A obra é um mergulho em um universo de picaretagem, mortes suspeitas e teorias conspiratórias que atraíram aventureiros do mundo todo para a Amazônia nos anos 1970 —e que, de certa forma, ecoam até hoje, nesses tempos de fake news e negacionismo.
No centro da trama está Tatunka Nara —na verdade Gunter Hauck, que, segundo a obra, é um ex-estivador alemão que, procurado pela polícia por não pagar pensão à ex-mulher e filhos, fugiu para o Brasil e inventou uma biografia digna de Hollywood.
"Ele dizia ser filho de uma alemã com um índio, o príncipe da tribo Ugha Mongulala, responsável por liderar 2.000 nazistas e 10 mil guerreiros indígenas na conquista da Amazônia", afirma Erichsen.
A história não tinha pé nem cabeça. "Jamais existiu uma tropa de 2.000 nazistas na região", diz o autor. Mas o conto foi suficiente para atrair figuras como o jornalista alemão Karl Brugger, que em 1976 lançou o livro "A Crônica de Akakor", com prefácio de Erich von Daniken —o famoso autor de "Eram os Deuses Astronautas?".
"Brugger queria escrever um livro de sucesso, igual ao von Daniken. E Tatunka queria ser personagem dessa história", conta Erichsen. A obra rodou o mundo, em diversas línguas, e transformou o "indígena" em uma celebridade.
Até Jacques Cousteau teria caído no conto. "Tenho um livro do Cousteau na Amazônia no qual Tatunka aparece como guia indígena. Na época, ele nem se vestia como indígena. Aparece de camisa polo nos vídeos."
O mito de Akakor não ficou só no campo das histórias absurdas. Pelo menos três pessoas morreram em expedições à procura da cidade perdida nos anos 1970, após lerem o livro de Brugger: a alemã Christine Helser e os aventureiros John Reed e Herbert Wanner.
Com pistas como reportagens televisivas e jornais do século passado, entrevistas com envolvidos e viagens a Machu Picchu e a Manaus, Erichsen se embrenha no mistério como um Indiana Jones fake dos anos 2020.
Boa parte do mistério estava encaixotado no arquivo do documentarista Jorge Bodanzky, que formou dupla com Brugger nos anos 1970 ao trabalhar em reportagens para a TV pública alemã ZDF.
O próprio Brugger teve um fim trágico: foi assassinado em um assalto no Rio de Janeiro em 1984. Já Tatunka, hoje com cerca de 85 anos, segue vivo em Barcelos, cidade do Amazonas.
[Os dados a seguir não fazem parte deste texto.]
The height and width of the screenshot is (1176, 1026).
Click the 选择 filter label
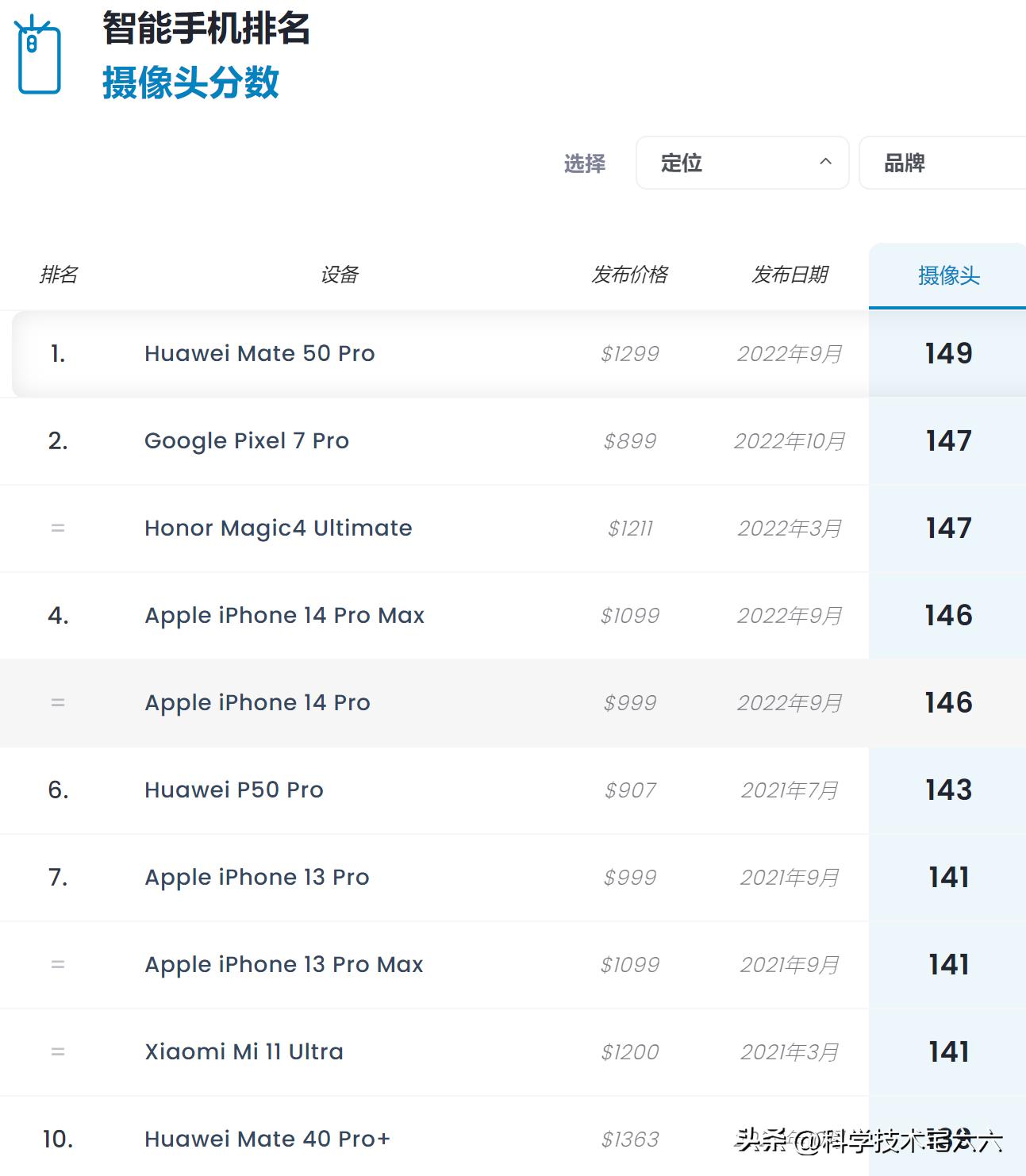[585, 163]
Bodanzky, que nos últimos anos trabalhou com Erichsen em uma série de projetos, até tenta demover o pupilo das investigações, mas não consegue. Tudo isso é descrito no livro, narrado pelo ponto de vista do rapaz aventureiro.
Um dos capítulos mais surreais do livro envolve as supostas "pirâmides amazônicas", tema de uma reportagem de revista Veja em 1980. "A revista financiou um voo para procurá-las. Só que eram montanhas comuns, vistas de ângulos que sugeriam formato piramidal", diz Erichsen.
Para o autor, porém, o caso Akakor vai além de uma simples farsa. "A gente acredita no que quer acreditar. Em pirâmides, terraplanismo ou fake news", afirma. "O livro é sobre como as mentiras se perpetuam, e por que caímos nelas."
E a cidade perdida? "Akakor, Akanis... Era tudo invenção. Mas até hoje tem documentário sendo feito sobre isso, inclusive um da HBO", conta. Para Erichsen, a lição é clara: "No fim, todo mundo que se envolveu nessa história —inclusive eu— tem interesses duvidosos. Brinquei muito com a linha entre realidade e ficção no livro, porque essa é a essência do caso."